Investigate the prevalence and predictors of moderate or greater structural valve deterioration (SVD) and the prevalence of valve thrombosis during follow-up after TAVI with balloon-expandable valves.
Nearly seven hundred patients were included in this study with an average age of 80.0±6.2 years (42% female). The primary endpoint was defined as moderate or severe hemodynamic SVD within 12 months from the implantation, which was recognized as 1) increase in mean gradient ≥10 mm Hg or 2) mean gradient of ≥20 mm Hg.
- The risk of SVD over 12 months from TAVI was 3%
- The two factors associated with increased risk of SVD were use of a 20 mm valve (hazard ratio [HR] 9.43; p<0.001) and valve-in-valve procedure (HR 9.92; p<0.001)
- Use of oral anticoagulation (OAC)was associated with lower risk of SVD (HR 0.46; p=0.003).
- Valve thrombosis was present in 0.87% of the population and 8.5% of patients with haemodynamic SVD.
There is limited amount of data on the prevalence and predictors of hemodynamic SVD. This study provides new findings on the incidence of SVD in patients treated with the latest balloon-expandable device.

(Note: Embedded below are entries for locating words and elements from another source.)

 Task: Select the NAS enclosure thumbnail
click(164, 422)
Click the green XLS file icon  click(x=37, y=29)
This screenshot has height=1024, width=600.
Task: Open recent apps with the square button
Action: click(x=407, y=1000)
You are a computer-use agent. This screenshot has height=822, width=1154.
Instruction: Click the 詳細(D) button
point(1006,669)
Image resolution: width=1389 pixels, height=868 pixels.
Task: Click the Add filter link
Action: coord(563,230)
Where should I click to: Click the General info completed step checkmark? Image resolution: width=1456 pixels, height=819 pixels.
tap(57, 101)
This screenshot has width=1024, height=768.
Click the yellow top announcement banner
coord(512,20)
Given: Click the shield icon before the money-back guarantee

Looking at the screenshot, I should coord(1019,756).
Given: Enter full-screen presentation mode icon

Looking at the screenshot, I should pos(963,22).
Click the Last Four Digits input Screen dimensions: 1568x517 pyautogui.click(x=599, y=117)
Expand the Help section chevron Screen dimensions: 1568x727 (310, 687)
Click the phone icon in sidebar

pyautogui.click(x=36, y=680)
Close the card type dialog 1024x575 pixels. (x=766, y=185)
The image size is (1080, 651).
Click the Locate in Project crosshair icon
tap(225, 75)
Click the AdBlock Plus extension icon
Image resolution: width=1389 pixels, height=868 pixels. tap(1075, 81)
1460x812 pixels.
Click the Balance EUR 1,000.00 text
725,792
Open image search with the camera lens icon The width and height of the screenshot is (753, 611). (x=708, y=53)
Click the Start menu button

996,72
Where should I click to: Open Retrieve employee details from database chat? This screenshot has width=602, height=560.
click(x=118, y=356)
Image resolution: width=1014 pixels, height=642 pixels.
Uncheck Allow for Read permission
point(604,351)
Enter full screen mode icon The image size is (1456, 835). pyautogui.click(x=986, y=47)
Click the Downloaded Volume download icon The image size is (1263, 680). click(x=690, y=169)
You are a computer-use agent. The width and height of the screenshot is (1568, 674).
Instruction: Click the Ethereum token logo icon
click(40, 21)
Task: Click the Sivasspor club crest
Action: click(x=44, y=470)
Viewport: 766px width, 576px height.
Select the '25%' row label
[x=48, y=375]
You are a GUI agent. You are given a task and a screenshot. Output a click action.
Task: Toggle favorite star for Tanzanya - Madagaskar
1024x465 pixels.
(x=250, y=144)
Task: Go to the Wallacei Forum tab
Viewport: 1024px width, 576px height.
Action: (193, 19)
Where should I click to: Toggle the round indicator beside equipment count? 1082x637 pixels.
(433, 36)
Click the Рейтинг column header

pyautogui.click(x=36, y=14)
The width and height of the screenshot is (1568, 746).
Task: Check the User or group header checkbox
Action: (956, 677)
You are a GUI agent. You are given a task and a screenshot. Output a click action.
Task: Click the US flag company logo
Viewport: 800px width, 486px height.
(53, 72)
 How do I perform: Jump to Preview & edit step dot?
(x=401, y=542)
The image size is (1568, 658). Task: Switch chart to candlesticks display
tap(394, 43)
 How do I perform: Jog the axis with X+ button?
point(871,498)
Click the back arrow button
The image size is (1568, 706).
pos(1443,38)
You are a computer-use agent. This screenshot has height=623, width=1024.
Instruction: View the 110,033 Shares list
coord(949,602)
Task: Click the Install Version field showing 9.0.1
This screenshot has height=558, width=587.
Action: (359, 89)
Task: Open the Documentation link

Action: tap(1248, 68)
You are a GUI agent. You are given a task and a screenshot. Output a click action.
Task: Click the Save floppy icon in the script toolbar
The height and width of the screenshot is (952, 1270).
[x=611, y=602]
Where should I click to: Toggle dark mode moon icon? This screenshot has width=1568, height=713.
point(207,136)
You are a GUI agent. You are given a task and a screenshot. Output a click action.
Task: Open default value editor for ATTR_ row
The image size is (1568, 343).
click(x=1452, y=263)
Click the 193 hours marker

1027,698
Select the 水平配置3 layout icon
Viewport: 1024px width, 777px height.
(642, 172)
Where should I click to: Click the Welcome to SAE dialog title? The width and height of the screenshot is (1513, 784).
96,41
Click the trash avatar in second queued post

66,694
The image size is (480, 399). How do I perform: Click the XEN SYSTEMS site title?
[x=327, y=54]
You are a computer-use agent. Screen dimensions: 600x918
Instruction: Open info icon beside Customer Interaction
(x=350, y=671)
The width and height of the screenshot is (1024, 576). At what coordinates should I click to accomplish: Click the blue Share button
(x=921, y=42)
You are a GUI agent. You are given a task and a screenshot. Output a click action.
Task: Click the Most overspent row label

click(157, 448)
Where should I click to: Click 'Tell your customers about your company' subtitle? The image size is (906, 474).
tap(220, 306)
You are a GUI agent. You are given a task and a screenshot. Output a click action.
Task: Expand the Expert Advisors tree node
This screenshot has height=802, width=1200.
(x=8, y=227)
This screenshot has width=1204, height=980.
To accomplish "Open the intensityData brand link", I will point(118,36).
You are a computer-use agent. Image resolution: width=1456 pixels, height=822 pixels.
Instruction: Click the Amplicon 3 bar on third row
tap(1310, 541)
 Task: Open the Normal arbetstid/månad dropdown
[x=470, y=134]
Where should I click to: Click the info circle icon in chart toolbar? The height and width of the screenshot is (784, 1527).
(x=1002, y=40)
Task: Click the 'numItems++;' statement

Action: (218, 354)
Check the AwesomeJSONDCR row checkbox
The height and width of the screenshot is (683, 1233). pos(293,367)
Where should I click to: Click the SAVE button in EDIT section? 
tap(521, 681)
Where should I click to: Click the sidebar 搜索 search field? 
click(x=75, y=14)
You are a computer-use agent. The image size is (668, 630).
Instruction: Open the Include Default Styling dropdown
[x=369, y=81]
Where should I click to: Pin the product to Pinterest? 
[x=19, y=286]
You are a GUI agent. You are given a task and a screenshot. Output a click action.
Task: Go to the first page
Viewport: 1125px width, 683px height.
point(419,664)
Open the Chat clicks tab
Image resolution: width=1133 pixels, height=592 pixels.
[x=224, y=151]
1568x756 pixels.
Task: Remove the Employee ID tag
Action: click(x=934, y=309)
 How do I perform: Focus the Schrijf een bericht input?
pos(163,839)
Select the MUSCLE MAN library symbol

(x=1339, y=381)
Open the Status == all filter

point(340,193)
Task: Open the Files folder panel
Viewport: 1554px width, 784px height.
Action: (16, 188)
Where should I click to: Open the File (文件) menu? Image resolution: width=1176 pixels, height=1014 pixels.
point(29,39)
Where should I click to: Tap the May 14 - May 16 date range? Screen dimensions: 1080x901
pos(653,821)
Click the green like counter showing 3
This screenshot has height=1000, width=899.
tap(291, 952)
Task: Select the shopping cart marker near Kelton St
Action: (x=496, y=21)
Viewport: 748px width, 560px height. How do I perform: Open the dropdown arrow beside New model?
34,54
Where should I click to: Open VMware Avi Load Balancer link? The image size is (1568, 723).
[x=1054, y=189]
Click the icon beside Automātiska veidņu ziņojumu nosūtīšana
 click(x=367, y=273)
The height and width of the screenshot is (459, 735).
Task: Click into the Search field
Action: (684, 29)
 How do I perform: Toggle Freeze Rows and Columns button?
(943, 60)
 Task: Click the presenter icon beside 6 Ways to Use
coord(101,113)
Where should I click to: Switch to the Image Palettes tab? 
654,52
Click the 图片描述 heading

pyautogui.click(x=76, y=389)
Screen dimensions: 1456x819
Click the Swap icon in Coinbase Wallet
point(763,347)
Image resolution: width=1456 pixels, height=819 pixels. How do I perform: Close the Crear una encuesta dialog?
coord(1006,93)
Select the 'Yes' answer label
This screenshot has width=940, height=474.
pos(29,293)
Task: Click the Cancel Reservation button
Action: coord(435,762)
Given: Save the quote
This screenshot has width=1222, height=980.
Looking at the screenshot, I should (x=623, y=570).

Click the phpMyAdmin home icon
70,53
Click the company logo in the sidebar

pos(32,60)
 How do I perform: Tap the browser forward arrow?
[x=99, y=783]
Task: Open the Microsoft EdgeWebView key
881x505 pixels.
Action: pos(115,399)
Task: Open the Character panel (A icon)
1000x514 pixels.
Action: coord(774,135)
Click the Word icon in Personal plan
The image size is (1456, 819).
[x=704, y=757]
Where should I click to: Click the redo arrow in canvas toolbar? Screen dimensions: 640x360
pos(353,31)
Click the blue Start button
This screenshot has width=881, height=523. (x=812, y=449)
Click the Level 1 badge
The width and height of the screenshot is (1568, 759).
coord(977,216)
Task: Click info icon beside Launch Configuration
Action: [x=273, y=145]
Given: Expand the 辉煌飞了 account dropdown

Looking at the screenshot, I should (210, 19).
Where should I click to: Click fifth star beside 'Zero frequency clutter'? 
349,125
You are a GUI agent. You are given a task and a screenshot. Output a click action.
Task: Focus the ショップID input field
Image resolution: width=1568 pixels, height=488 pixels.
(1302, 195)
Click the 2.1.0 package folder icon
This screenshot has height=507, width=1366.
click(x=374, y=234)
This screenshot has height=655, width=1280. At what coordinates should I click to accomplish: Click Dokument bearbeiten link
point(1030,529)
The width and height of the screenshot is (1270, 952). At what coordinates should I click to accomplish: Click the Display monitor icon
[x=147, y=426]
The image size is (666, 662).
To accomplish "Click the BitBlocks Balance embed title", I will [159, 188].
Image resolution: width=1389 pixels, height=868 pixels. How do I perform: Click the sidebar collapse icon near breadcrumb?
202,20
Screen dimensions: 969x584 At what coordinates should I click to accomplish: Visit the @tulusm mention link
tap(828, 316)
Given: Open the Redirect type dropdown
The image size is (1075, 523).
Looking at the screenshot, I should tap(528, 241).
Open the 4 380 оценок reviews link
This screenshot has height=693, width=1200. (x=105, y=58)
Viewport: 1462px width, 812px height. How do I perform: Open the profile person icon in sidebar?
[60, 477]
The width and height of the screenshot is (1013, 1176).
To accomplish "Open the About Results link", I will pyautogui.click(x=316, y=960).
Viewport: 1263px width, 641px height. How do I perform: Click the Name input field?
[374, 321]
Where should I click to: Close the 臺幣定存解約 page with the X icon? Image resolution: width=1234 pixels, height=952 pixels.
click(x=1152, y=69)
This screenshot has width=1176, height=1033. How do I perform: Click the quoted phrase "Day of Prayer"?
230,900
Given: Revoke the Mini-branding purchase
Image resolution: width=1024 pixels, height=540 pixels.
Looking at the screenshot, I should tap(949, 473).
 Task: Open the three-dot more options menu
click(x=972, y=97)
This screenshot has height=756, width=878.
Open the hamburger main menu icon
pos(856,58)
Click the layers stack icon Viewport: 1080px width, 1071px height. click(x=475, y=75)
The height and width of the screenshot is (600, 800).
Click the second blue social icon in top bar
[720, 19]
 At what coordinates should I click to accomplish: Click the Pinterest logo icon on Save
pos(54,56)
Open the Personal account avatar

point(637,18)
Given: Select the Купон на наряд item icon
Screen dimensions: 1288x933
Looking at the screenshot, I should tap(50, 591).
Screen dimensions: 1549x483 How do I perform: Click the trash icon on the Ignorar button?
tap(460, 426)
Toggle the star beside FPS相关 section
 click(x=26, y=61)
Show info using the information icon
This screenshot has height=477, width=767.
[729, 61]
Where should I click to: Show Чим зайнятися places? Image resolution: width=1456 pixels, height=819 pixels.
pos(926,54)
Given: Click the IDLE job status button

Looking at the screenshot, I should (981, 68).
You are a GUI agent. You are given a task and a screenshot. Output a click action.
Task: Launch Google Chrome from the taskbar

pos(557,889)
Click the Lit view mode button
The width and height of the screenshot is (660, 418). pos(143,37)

The exact mechanism of hemodynamic SVD has not been yet fully understood. There is an increased interest in the role of bioprosthesis thrombosis, which was ten-fold higher in the SVD group. The pharmacotherapy and procedural factors, especially valve-in-valve technique, have been identified as main causes for valve thrombosis. However, it remains unknown to what extend they can be effectively modified to impact the clinical outcomes.
In conclusion, the SVD is not a rare finding among patient treated with the latest generation of balloon-expandable valves. The valve thrombosis might the first target to improve clinical outcomes, which could potentially be achieved by pharmacotherapy adjustment. Future research is needed to determine the risks associated with isolated gradient elevation, subclinical leaflet thrombosis and clinically relevant valve thrombosis.